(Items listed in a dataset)
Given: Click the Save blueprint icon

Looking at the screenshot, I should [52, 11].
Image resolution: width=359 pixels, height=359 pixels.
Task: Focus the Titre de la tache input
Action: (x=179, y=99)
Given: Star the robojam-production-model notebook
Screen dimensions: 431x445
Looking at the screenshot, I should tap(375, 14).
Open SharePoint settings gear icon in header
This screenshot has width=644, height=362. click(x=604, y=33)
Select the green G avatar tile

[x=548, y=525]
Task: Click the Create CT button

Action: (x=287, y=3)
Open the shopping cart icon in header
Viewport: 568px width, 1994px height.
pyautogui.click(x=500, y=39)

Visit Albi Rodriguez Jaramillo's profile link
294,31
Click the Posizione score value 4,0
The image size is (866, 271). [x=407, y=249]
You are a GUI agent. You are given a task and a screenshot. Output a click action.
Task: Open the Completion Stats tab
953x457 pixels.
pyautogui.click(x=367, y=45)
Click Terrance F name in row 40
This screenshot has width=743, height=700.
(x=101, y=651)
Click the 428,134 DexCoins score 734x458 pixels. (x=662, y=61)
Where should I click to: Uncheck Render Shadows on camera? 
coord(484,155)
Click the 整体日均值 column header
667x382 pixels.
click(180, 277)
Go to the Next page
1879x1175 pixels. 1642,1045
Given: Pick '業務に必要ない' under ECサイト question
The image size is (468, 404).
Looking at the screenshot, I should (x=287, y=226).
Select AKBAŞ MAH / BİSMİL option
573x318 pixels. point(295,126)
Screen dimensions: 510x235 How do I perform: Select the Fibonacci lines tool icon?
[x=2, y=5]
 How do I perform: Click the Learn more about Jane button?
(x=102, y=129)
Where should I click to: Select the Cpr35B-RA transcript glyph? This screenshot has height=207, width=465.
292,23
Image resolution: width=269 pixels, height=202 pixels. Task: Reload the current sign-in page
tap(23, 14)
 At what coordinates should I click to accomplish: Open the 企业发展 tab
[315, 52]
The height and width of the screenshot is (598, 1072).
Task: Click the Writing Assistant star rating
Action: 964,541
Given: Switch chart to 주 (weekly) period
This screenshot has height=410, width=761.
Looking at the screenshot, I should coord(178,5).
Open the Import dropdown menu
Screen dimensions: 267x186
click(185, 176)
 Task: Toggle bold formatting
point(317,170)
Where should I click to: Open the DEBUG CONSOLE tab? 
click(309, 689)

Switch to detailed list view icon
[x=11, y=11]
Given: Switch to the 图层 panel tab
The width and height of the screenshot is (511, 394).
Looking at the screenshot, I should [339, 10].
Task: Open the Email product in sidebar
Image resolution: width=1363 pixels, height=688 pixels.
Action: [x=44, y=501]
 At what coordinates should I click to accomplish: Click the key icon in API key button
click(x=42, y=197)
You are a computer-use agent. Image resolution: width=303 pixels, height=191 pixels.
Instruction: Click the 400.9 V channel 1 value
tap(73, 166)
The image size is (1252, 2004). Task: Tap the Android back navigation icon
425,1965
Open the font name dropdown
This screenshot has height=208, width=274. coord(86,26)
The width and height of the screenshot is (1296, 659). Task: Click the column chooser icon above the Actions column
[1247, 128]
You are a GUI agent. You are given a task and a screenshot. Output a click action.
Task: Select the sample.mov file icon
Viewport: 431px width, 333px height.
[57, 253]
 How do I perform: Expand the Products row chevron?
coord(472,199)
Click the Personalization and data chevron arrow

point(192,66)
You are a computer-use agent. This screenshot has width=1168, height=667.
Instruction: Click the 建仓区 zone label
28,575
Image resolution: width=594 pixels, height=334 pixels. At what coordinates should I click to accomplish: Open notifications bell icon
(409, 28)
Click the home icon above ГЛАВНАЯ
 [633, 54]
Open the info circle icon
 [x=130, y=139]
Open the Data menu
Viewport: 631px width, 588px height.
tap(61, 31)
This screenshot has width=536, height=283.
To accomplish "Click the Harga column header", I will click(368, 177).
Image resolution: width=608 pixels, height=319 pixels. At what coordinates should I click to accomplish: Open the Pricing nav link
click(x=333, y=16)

# [Task statement]
Within the records above, the line carrying "Viewport: 631px width, 588px height." starts the range and the last line ends it. Set down that range exactly.

# [Reply]
Viewport: 631px width, 588px height.
tap(61, 31)
This screenshot has width=536, height=283.
To accomplish "Click the Harga column header", I will click(368, 177).
Image resolution: width=608 pixels, height=319 pixels. At what coordinates should I click to accomplish: Open the Pricing nav link
click(x=333, y=16)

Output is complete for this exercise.